三ちゃんが行ったのは競技場のグラウンドではなく、救急病院だった。

交通事故。

私の大好きな彼の脚は、ぐちゃぐちゃになってしまって、もうどうしようもなくて、膝下は全部切断してしまわなければいけなかったんだそうだ。

「うそだ」
「嘘じゃないよ」

病室のベッドの上、三ちゃんは以前と変わらずにきれいに微笑んでいた。

「泣かないで」

これが泣かないでどうすれば良いの。音もなく溢れては落ちる涙の膜の向こうで、三ちゃんの懸命な笑みがぶれてぼやけてゆらゆらしていた。

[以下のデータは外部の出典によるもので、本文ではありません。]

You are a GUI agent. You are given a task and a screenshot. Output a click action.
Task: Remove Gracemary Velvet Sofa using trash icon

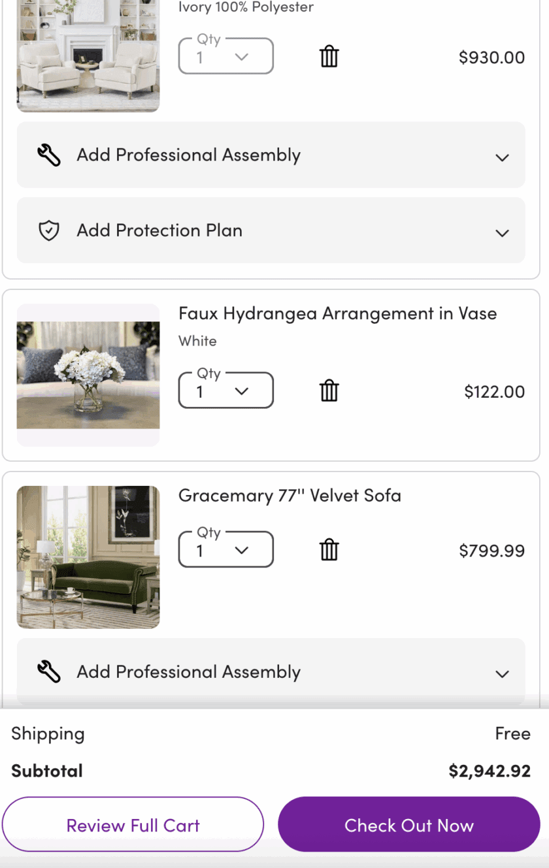[x=329, y=551]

ああ、私が邪なことを思ったからかな。ショップで赤いのを見ていたのは、あの童話を思い出したからだ。三ちゃんの踊る足が見たかった。走り続ける脚を独り占めしたかった。
もう、三ちゃんのあのきれいな脚は走らない。本来膨れているはずの場所のシーツを力なく見やる。

どうしたの、それ。どこにいっちゃったの。

私の、私の三ちゃんの脚なのに。